ON CATCHING A RABBIT

It wasn’t the first time my dog had caught a rabbit, but it was the first time he’d brought one to me still alive. There had been maybe half a dozen other occasions over a two year period when he had pursued a rabbit into the undergrowth and come back with it between his teeth. But it had always been dead, hanging limp and loose either side of his mouth. Its head lolling and its feet bobbing.
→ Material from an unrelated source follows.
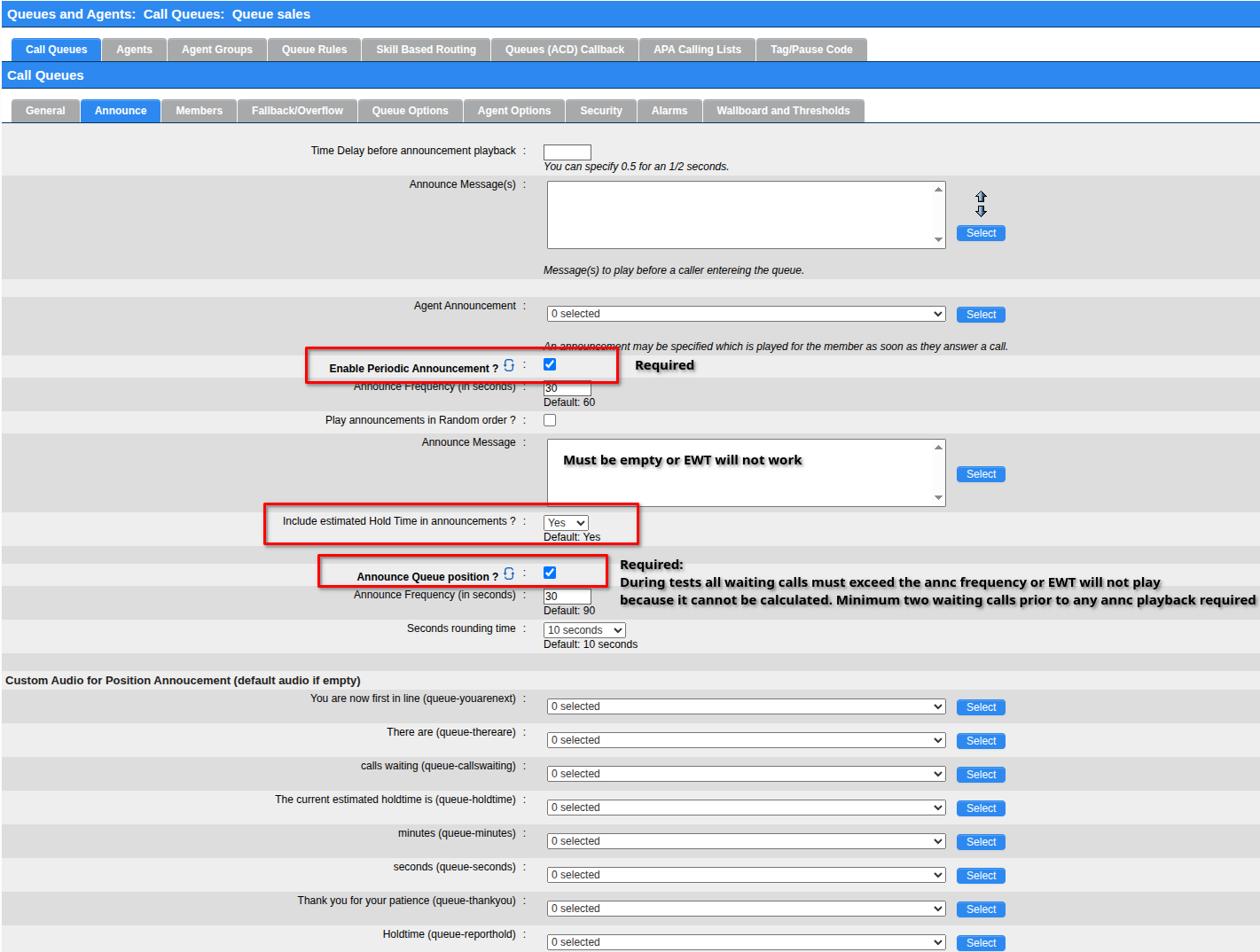Go to the Queue Options tab
This screenshot has width=1260, height=952.
(x=410, y=111)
Secretly, I’d suspected that these rabbits had died before he’d caught them, out of fright maybe, or perhaps, in pursuing a live rabbit he had stumbled across a dead one and was trying to trick me – take credit where it wasn’t due.

   This time there was no doubt he had caught it himself because it was still writhing, its legs kicking, its head twisting and flailing. I shouted the dog over, thinking the rabbit unharmed, that I could save it. I went to take it from his jaws but as I did it was like someone or something had switched it off. A moment ago is was kicking and writhing with life. Now it was limp with death. Its head loose and floppy and blood dripping from its open mouth. He must have ruptured its internal organs, I thought. How easily these rabbits give up their powers, how calmly they offer themselves up to the altar. No screams of despair, no sounds of anger, of pain or fear, not even a squeak or a murmur. Almost willing victims in their own sacrifice.
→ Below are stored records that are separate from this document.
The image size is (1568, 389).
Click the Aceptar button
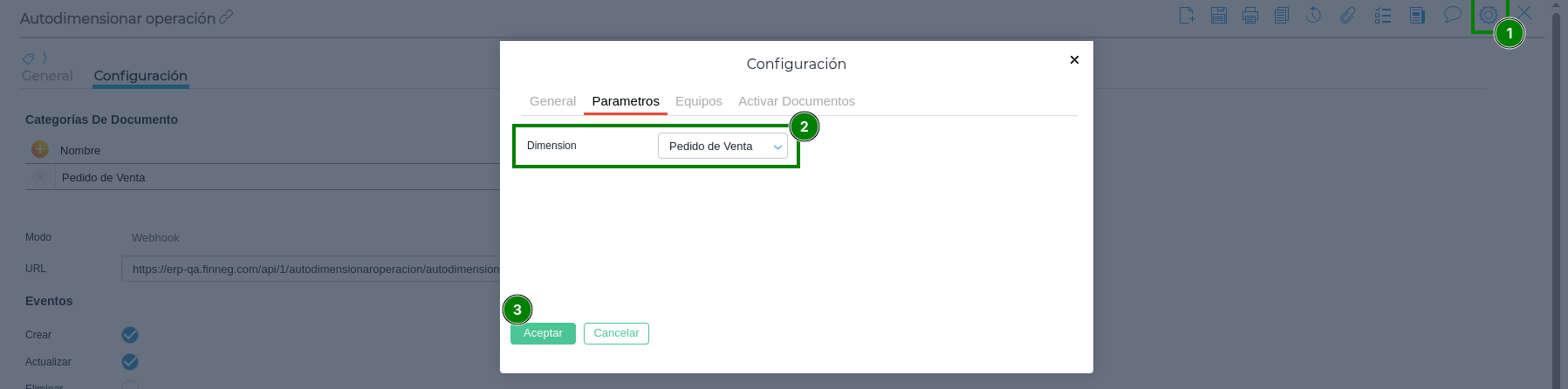point(543,333)
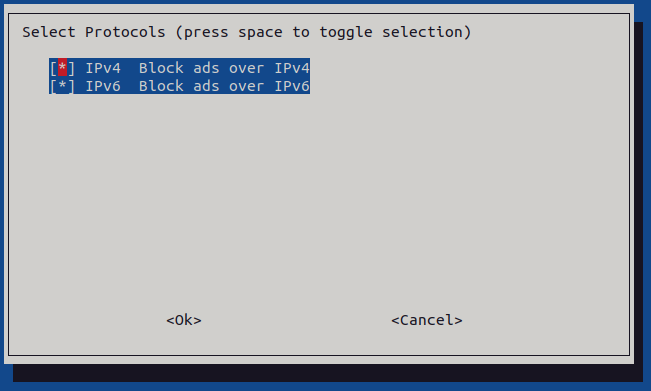Dismiss the dialog with Cancel

click(427, 320)
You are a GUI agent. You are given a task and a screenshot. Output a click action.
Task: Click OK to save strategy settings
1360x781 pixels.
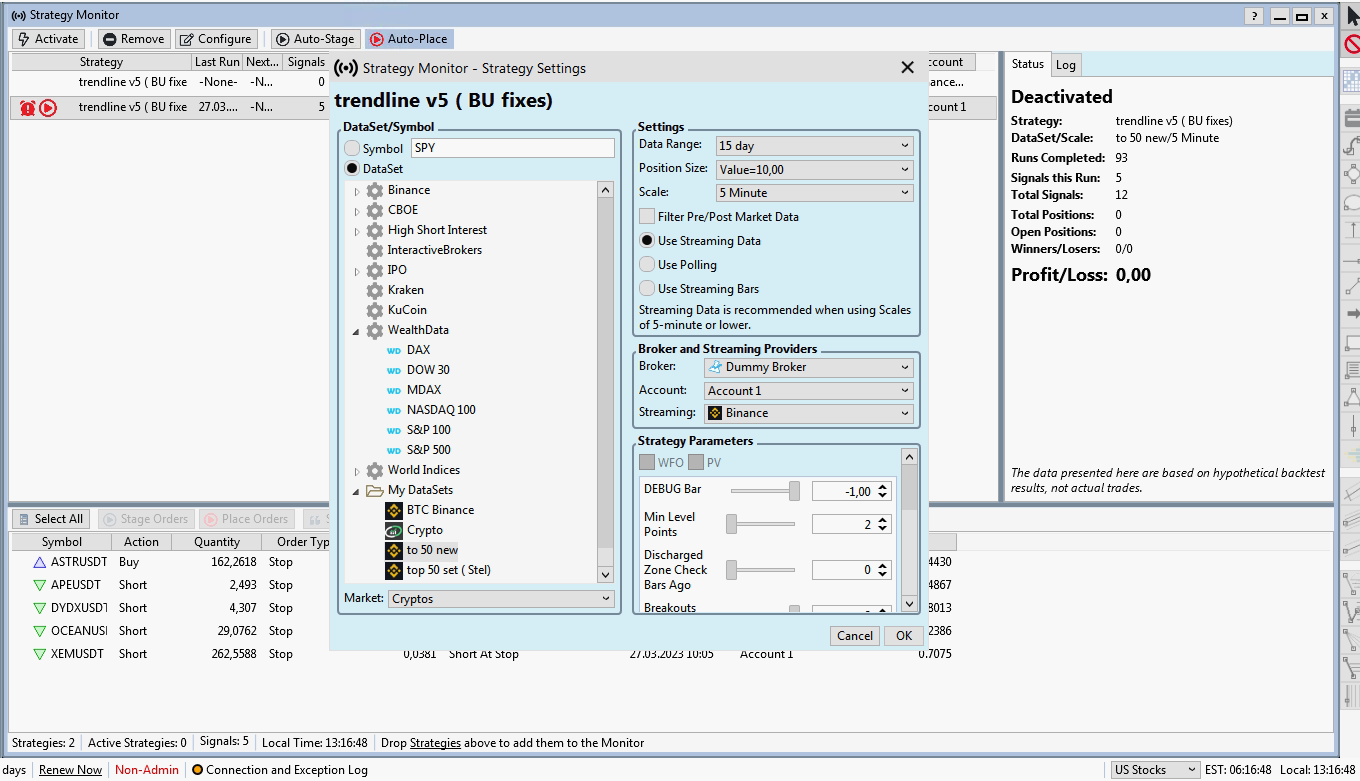pos(903,636)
   I went to take the rabbit off him, not knowing really what I would do with it. Bury it? That seemed unnecessary and anthropomorphic. Skin it and cook it? I’d chosen the path of vegetarianism at the age of eighteen and now twenty two years later the thought of biting into raw or cooked flesh made me shudder with disgust. I had a friend, a fine art framer, who liked collecting wild mushrooms to make them into soups and stews, and elderflower sprays to infuse into a refreshing cordial on hot summer afternoons. Perhaps he would welcome a fresh kill? But my dog would not let me take his prize from his muzzle. He backed off, wagging his tail, to show he was not being aggressive, but this was his reward. He had given chase, he had caught it wriggling between his teeth, and he was going to keep it.
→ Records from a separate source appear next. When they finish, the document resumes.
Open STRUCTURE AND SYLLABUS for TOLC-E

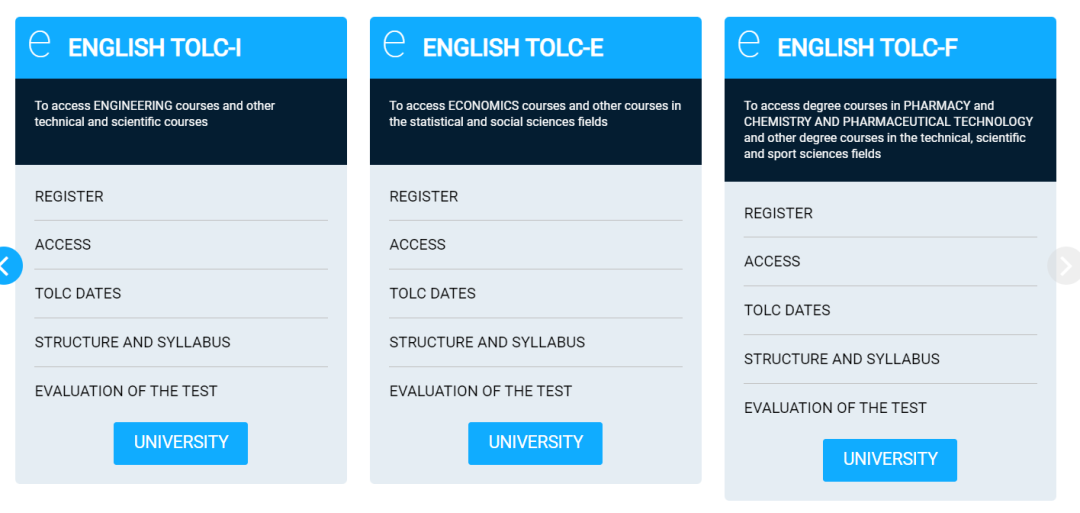point(487,342)
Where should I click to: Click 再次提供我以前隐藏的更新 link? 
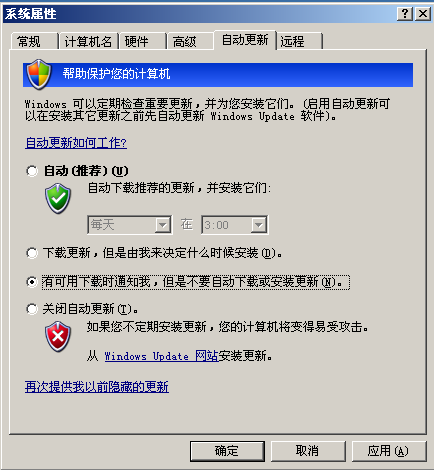point(97,387)
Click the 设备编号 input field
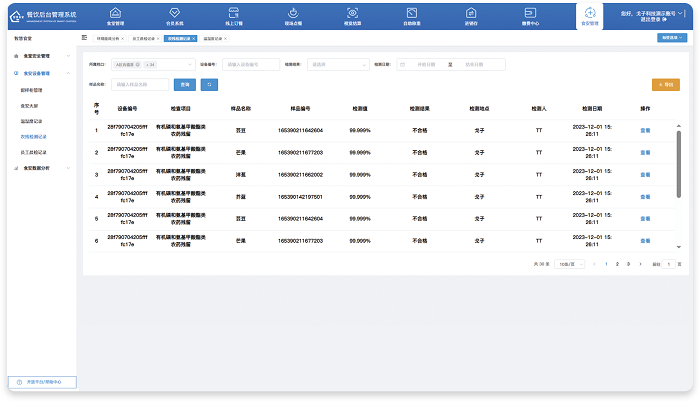Viewport: 700px width, 402px height. (251, 64)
   We carried on walking our usual five mile circuit. He trotted beside me, clutching the rabbit in his mouth. As we came into contact with other dogs, my normally social and friendly animal, raised his hackles and growled. The dogs who had only known him as a friend, now backed off in fear and surprise. We got back to the house and my dog took the rabbit into the garden. He sat with it between his front legs, licking the blood from its head like a raspberry lollypop. After less than an hour, he had bored of this and he went back inside, curled up into his basket and went to sleep.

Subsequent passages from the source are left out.